Exercise requirements ▸
Write the lines below, starting at the line that contains "Click the diamond" and ending at the line that contains "pos(25,186)", as a JSON list of strings with one string per line and blank lines left out.
++++++
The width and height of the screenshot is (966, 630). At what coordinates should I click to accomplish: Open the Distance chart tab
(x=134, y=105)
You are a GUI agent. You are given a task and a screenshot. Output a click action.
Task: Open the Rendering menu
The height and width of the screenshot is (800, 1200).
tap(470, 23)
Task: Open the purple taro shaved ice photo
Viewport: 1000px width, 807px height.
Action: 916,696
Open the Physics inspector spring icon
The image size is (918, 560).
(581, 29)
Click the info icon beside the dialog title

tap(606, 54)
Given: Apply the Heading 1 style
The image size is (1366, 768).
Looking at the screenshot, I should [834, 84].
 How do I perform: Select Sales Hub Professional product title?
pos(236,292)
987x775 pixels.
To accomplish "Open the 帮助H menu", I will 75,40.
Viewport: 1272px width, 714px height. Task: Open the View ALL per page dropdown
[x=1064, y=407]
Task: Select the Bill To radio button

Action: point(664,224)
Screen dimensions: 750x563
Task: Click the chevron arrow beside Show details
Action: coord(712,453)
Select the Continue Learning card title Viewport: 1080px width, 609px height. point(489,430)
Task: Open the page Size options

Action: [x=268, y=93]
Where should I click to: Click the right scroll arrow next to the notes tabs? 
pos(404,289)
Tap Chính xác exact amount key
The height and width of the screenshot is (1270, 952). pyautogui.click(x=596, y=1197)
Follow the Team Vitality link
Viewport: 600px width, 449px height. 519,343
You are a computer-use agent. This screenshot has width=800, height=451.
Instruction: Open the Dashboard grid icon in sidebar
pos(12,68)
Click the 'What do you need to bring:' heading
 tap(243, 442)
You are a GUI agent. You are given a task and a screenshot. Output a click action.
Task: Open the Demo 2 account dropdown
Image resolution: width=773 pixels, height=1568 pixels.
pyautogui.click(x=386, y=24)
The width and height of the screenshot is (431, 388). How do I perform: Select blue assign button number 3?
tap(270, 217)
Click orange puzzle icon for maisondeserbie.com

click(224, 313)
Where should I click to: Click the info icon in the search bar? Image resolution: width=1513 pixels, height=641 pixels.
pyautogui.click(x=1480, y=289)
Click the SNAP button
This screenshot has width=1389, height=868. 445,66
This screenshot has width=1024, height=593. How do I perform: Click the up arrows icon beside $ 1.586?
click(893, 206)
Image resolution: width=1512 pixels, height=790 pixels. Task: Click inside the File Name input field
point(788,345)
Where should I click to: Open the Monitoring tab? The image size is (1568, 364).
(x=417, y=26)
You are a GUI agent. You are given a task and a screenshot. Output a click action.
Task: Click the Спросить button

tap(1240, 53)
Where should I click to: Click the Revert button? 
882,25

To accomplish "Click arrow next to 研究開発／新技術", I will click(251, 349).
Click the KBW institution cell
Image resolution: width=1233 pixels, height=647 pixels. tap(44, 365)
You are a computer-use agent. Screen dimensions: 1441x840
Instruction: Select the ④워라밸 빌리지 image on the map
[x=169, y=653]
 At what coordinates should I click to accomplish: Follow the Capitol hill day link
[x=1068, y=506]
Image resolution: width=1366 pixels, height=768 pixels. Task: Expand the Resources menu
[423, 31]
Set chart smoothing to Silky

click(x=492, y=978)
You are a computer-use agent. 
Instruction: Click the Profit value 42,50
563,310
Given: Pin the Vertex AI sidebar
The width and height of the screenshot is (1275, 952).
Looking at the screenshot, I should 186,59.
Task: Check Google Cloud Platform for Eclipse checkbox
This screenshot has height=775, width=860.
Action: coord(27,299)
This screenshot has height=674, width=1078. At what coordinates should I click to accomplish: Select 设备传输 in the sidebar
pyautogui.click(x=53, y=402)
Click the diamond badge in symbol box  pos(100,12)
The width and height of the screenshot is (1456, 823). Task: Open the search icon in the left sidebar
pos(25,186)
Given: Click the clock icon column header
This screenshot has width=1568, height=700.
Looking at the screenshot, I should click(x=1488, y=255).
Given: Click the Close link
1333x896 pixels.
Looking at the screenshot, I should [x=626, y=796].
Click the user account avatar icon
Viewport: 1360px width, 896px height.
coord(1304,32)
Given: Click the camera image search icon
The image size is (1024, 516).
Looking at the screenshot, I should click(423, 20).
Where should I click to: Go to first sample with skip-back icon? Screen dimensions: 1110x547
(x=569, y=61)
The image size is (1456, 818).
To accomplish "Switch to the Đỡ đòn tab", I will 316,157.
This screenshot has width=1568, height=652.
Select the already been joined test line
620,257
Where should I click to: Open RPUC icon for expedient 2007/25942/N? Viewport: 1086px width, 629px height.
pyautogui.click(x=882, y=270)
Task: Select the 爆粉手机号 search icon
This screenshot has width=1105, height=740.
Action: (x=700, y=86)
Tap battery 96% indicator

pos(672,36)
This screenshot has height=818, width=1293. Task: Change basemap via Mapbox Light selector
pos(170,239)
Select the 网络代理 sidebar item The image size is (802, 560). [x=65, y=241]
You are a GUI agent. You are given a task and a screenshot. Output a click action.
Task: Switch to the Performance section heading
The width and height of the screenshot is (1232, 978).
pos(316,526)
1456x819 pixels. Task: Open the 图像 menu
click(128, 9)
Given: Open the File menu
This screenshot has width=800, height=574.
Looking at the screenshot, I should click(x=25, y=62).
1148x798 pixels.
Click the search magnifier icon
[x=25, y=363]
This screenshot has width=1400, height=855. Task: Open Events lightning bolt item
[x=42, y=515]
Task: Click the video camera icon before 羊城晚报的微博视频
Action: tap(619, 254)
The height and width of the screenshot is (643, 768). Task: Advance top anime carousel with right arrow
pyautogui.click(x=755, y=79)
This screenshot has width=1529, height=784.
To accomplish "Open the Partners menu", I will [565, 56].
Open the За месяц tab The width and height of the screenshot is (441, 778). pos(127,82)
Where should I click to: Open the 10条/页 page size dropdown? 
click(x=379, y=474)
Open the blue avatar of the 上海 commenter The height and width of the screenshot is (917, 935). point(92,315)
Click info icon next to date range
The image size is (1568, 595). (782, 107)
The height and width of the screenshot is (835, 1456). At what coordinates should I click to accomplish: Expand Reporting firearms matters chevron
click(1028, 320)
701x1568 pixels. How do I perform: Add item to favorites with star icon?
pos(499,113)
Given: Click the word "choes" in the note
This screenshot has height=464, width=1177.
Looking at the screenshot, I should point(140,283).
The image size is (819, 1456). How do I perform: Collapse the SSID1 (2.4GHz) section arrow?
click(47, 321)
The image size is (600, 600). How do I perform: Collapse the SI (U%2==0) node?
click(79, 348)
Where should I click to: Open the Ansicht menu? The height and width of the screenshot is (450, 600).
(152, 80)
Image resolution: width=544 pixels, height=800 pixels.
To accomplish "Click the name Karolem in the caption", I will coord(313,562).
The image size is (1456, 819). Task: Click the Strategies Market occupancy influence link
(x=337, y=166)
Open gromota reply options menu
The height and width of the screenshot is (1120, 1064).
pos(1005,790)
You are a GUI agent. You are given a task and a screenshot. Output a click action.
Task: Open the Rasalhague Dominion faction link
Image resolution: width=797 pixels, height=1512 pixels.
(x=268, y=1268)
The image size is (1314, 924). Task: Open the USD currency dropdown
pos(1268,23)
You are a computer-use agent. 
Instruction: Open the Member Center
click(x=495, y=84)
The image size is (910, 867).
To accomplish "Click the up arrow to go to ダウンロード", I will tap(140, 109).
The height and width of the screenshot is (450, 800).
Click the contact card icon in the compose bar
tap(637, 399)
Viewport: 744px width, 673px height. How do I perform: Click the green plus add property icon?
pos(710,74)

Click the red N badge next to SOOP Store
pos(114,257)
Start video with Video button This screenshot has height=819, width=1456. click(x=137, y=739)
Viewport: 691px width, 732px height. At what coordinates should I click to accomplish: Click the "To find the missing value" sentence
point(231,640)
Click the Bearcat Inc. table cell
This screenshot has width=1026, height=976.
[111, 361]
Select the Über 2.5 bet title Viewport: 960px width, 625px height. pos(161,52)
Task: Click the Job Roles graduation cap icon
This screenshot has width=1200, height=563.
++++++
Finished answer ▸
[
  "Click the diamond badge in symbol box  pos(100,12)",
  "The width and height of the screenshot is (1456, 823). Task: Open the search icon in the left sidebar",
  "pos(25,186)"
]